Jesús lo que hace en el encuentro con nosotros es ponernos dentro, en el eje de nuestra vida, el Rostro Misericordioso del Padre y a partir de allí, éste que es el anuncio del Reino, el Padre, que es el Padre de la Misericordia, comienza nuestro proceso de transformación. Por eso, después de haber analizado que es lo que hay que cambiar, que es lo que debe transformarse en mi vida, que es lo que debo sacar como obstáculo que impide que aparezca lo mejor que hay en mi, después de hacer éste proceso de reconocimiento del propio terreno, es en el encuentro con Jesús, en el silencio de la oración, en el cara a cara con El dónde, si lo escuchamos y lo recibimos, si lo nuestro no es un monólogo sino un diálogo abierto primero a la escucha y su iniciativa, y de respuesta a su querer, entonces se nos instala dentro la Misericordia que es el lugar desde donde se hace el proceso de transformación interior, de penitencia interior.

Es la Misericordia la que lidera la transformación de la vida. ¿Yo quiero cambiar?, ¿yo quiero ser distinto?, ¿a mí me parece que la vida como va no tiene más sentido?, que, a pesar de mis esfuerzos, no logro alcanzar lo que hay de expectativa grande en mi corazón?, entonces te invito a que te abras a un encuentro con Jesús que te rebele la Misericordia del Padre.
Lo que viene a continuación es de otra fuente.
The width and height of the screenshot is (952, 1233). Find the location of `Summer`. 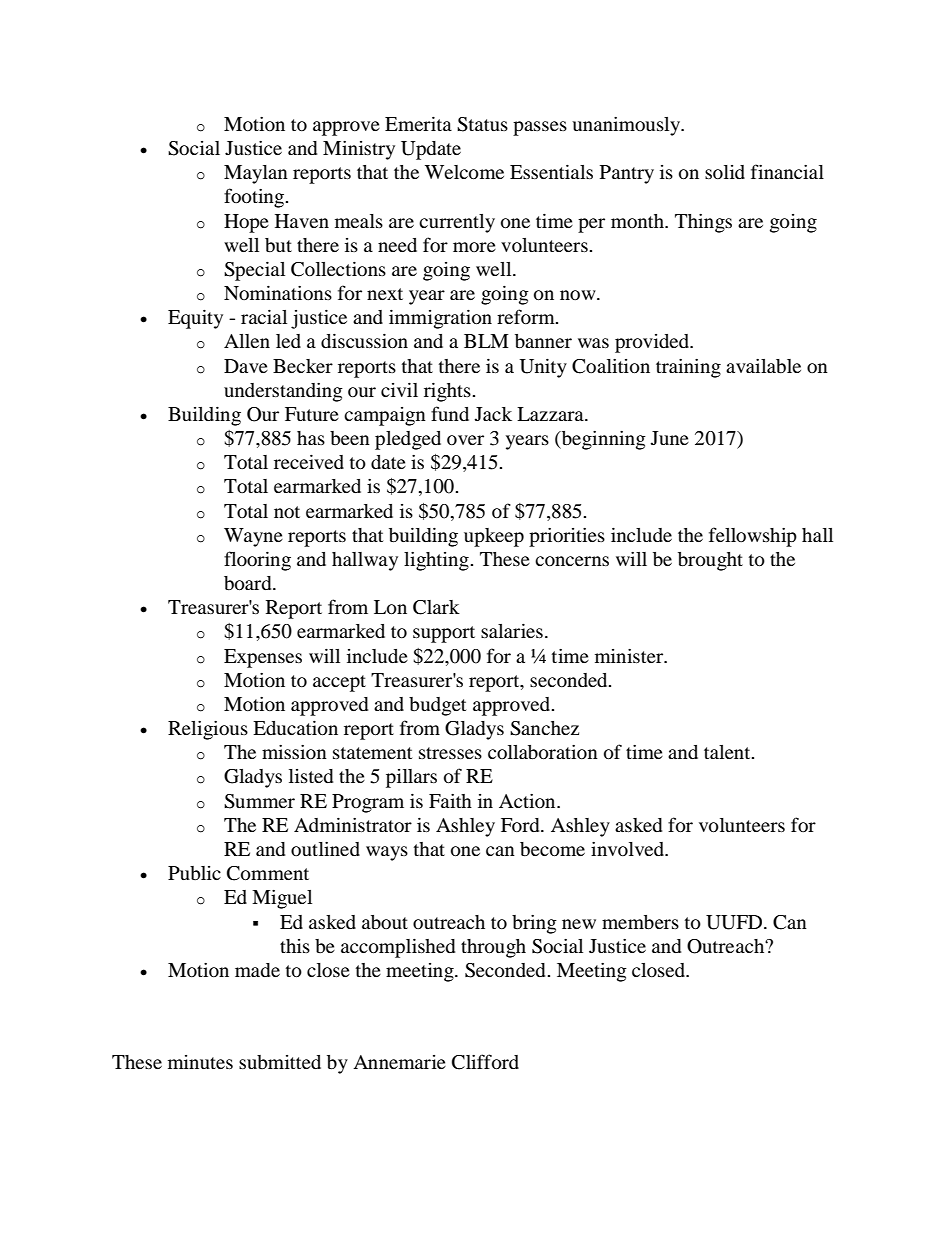

Summer is located at coordinates (259, 801).
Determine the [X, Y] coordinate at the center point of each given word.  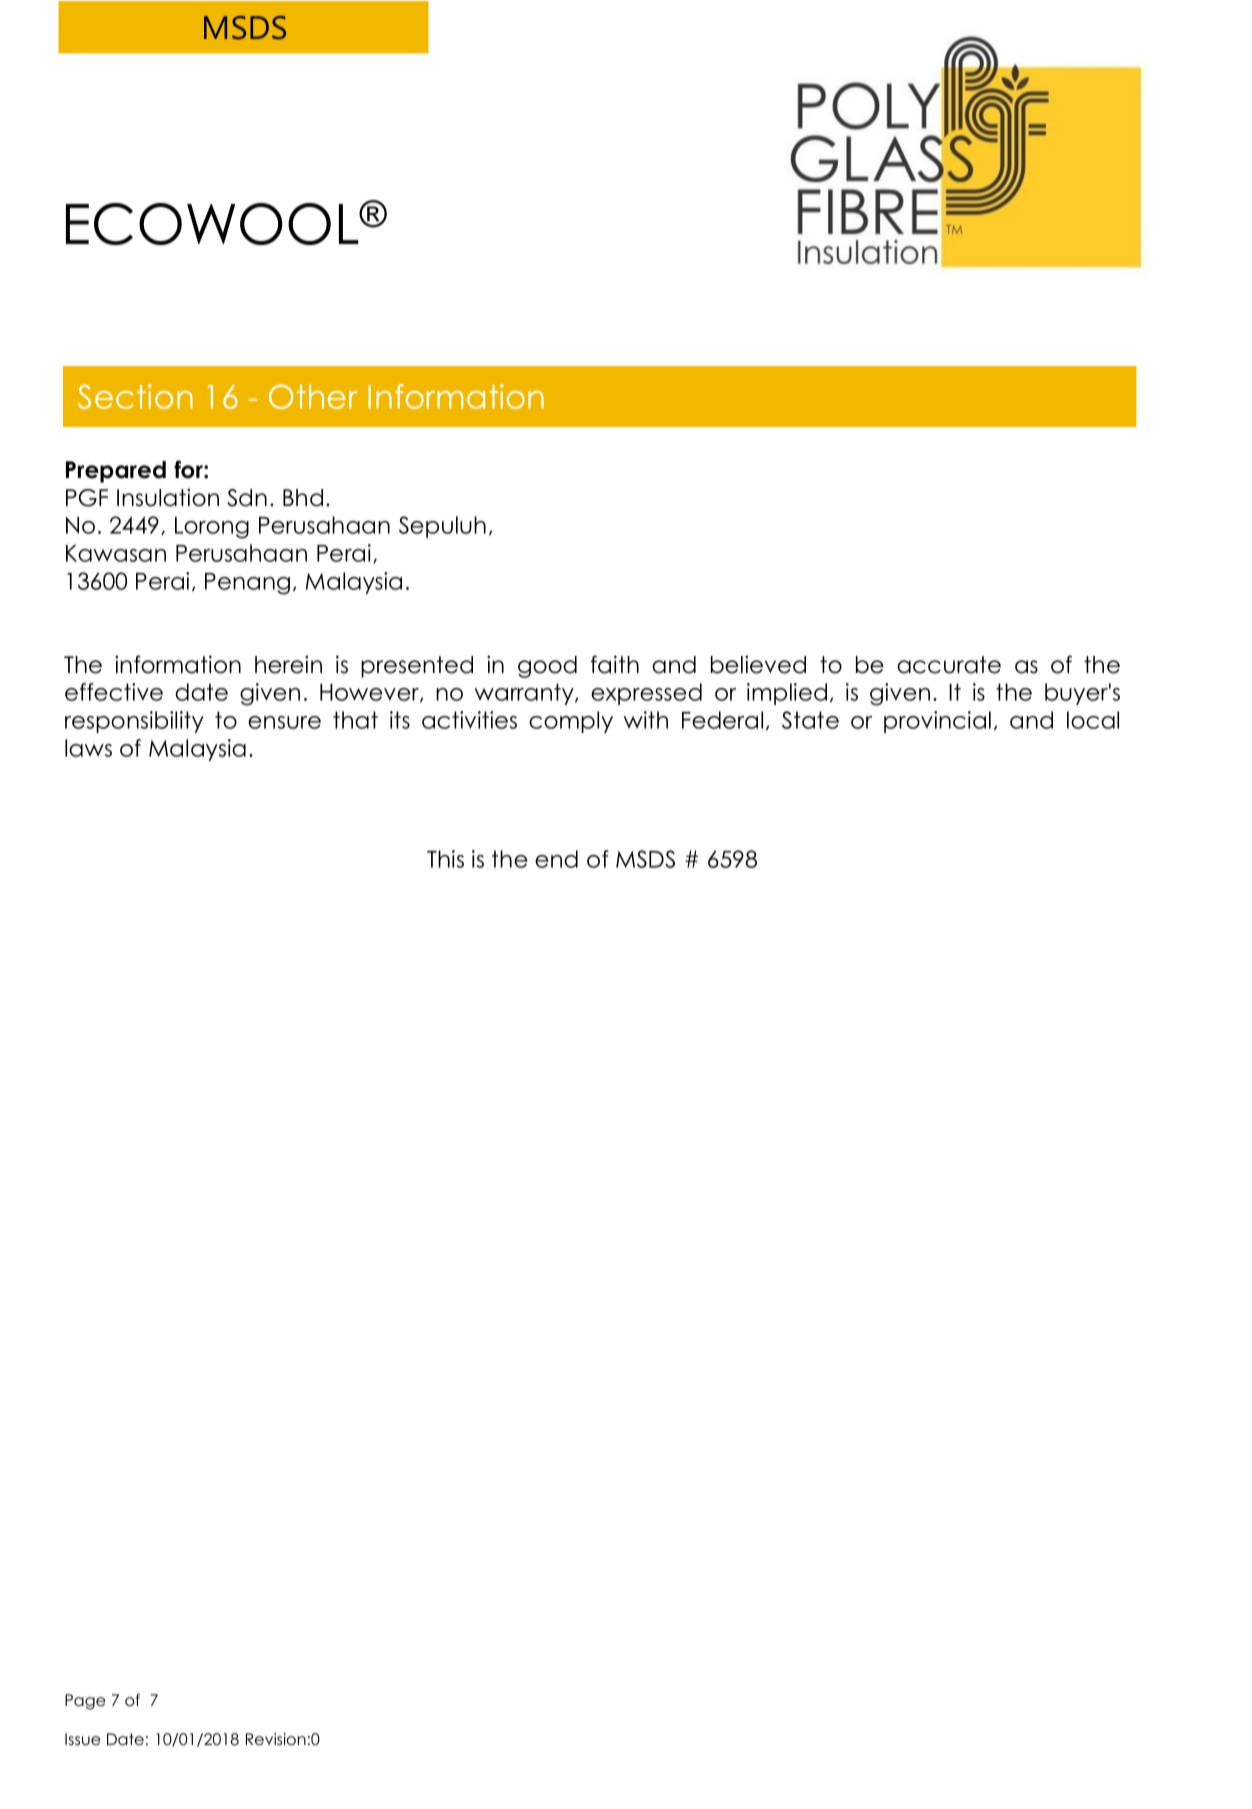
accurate [949, 665]
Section [135, 396]
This [445, 859]
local [1093, 720]
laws [88, 748]
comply [571, 722]
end [556, 859]
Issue [83, 1739]
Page [85, 1702]
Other [313, 396]
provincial [937, 722]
Todo el mensaje de Jesús tiene un sólo cometido, instalar en el corazón de la humanidad el rostro del Padre, y el Padre es el Padre de la Misericordia.

Que haya un renacimiento en nosotros a la vida nueva en el Espíritu, ese Espíritu que Dios nos regala y que hoy en La Palabra, en Ezequiel 36 el Señor nos promete para un tiempo de conversión, un tiempo nuevo. “Les voy a arrancar un corazón de piedra y les voy a dar un corazón de carne, lo voy a hacer por la Gracia del Espíritu que va a establecer una Nueva Alianza con ustedes, Yo voy a ser el Dios de ustedes y ustedes serán un pueblo”.

Que el Señor nos de ésta Gracia de Conversión por la obra del Espíritu en nuestro corazón.